Neurectomy is now almost always substituted for simple neurotomy, and sometimes still more effective means are taken to prevent the reunion of the nerve, such as doubling over the cut end, destroying the nerve throughout the length of the bony canal in which it lies, and even plugging the canal with cement.29
29 Heustis (Med. News, Dec. 8, 1883) found that the infraorbital nerve could be readily drilled out with a piece of piano wire.
The inconvenience following nerve-section is as nothing compared to the pain of a severe and intractable neuralgia. It has rarely happened that the disease has been increased by the operation, and under proper antiseptic precautions the surgical risks are not great. There is some chance of permanent cure, and a much greater chance of securing an immunity from pain for a long period.
It is important to remember that when the neuralgia occupies the distribution of several branches of the fifth nerve, an operation on the one primarily or most severely affected may relieve the pain in all. On the other hand, the converse may be true,30 inasmuch as the same district is supplied by recurrent fibres from several different sources. Before any operation is decided on it should be remembered that even in apparently desperate cases of trigeminal neuralgia the persistent and thorough use of tonic and other remedies may in the end be crowned with success, perhaps at the moment when it is least expected.
30 Cartaz, Des névralgies envisagés au point de vue de la sensibilité récurrente.

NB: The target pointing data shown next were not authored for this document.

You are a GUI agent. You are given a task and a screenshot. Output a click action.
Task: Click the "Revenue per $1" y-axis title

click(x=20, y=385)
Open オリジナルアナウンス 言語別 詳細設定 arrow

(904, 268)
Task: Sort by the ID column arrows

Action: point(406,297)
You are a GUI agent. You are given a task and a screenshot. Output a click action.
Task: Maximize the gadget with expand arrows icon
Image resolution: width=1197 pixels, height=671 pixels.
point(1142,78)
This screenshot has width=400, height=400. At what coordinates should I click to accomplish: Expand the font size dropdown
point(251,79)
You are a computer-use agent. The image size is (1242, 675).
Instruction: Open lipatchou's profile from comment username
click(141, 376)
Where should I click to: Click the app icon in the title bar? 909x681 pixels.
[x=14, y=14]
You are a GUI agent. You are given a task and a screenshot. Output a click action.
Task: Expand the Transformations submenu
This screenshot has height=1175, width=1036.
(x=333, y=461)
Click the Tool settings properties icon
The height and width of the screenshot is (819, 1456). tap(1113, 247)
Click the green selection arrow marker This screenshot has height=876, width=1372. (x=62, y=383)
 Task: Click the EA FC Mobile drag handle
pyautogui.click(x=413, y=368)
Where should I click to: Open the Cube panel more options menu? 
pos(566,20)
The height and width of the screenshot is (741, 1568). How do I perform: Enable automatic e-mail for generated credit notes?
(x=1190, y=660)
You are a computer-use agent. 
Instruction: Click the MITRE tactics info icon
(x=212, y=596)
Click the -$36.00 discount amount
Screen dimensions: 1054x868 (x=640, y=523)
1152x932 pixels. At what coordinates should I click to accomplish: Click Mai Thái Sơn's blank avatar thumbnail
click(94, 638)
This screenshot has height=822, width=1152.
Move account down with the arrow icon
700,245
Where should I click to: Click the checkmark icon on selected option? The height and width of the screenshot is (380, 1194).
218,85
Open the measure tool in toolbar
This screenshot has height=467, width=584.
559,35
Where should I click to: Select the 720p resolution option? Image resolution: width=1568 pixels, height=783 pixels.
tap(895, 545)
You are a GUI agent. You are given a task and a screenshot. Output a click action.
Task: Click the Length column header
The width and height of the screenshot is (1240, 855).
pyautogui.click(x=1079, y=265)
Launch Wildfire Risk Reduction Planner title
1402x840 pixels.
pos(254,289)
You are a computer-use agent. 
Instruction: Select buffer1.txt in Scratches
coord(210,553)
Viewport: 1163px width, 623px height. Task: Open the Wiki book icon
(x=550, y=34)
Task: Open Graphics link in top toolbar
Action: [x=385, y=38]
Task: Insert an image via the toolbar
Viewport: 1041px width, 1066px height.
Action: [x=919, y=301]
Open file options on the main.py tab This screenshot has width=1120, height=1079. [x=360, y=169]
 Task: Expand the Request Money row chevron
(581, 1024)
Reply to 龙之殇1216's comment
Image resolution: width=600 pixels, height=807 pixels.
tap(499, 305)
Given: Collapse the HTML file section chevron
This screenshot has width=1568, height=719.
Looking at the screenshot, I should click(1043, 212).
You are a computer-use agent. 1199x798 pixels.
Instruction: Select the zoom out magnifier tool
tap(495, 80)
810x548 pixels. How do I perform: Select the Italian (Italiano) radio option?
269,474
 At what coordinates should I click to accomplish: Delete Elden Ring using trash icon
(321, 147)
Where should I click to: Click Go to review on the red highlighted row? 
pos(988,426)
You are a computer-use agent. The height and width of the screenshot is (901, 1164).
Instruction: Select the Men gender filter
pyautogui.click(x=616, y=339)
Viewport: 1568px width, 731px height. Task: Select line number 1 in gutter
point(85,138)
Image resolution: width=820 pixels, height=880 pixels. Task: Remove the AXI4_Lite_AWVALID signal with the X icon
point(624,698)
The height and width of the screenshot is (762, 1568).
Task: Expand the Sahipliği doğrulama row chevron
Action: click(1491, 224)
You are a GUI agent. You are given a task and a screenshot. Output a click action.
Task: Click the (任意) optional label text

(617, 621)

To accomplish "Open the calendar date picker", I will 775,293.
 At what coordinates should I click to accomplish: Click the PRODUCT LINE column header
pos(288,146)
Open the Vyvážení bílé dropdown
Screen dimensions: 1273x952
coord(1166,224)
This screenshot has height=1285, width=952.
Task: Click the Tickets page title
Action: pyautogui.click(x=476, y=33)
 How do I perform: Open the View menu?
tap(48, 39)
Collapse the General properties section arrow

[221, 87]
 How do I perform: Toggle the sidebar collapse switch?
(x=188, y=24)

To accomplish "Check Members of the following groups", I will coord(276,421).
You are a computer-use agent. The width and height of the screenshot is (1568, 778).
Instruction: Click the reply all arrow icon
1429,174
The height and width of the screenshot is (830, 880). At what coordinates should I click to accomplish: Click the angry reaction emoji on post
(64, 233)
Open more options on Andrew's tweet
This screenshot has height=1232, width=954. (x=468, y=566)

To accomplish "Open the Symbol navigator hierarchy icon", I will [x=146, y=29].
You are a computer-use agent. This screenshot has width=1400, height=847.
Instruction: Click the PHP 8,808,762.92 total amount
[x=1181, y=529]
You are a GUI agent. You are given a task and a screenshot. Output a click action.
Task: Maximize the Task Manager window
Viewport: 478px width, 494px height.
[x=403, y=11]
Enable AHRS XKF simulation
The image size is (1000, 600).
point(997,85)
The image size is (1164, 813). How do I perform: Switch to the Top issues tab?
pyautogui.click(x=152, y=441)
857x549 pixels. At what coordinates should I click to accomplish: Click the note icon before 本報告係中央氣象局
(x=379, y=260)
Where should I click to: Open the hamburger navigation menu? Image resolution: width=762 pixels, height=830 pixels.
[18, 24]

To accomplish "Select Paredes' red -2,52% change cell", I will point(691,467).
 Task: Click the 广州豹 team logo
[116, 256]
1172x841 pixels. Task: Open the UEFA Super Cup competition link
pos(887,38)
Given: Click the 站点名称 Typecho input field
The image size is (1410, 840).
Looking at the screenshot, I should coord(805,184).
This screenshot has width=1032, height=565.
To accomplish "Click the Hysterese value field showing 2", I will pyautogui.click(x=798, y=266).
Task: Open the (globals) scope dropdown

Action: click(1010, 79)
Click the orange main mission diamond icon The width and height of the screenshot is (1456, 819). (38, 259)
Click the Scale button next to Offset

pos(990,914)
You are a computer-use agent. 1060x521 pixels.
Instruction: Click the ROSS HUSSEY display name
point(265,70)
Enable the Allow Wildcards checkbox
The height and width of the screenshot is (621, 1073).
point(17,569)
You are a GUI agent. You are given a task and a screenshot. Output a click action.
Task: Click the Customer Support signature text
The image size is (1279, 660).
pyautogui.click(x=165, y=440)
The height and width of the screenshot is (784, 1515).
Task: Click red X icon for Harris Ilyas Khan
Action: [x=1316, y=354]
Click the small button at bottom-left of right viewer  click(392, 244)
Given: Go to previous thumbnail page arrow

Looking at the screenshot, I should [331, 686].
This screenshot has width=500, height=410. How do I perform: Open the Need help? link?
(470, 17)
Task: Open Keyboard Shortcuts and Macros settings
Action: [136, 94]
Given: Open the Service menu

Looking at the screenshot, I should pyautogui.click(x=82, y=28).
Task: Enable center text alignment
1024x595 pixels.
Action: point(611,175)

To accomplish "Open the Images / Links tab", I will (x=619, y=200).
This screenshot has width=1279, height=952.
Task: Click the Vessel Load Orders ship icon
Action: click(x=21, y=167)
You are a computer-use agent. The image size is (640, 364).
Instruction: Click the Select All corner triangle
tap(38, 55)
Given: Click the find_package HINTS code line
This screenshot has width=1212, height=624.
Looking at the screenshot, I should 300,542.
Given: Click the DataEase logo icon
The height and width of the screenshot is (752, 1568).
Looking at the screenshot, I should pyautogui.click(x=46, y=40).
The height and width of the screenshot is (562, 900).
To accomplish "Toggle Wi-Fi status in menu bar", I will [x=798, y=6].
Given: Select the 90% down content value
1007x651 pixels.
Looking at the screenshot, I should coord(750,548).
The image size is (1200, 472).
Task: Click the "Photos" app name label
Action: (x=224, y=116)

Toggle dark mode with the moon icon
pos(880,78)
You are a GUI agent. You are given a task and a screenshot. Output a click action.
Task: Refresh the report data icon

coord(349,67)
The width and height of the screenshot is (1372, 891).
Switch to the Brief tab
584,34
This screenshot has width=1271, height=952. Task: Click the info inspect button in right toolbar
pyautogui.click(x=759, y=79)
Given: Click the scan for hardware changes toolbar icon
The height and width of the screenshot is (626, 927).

During the past few years the operation of nerve-section has been to some degree superseded by that of nerve-stretching, as being less serious in its immediate (though not necessarily in its remote) consequences, and sometimes more efficacious. Hildebrandt, indeed, raises the question whether the traction which is apt to be exerted when a nerve is cut is not an important element in bringing about the result. On the other hand, cases are reported where neuralgia which had not been relieved by stretching was cured by resection.31
31 Nocht, Ueber die Gefolge der Nerven-dehnung.
The best showing for the operation is in the treatment of sciatica, but most of the other superficial nerves, including the intercostals, have been successfully treated in the same manner.
On the other hand, this treatment is not without its dangers. Apart from the risks of the operation itself, cases have been reported in which the spinal cord has been injured, so that chronic myelitis has been set up, and a greater or less degree of paralysis—rarely permanent, it is true—may be induced by the direct injury to the nerve.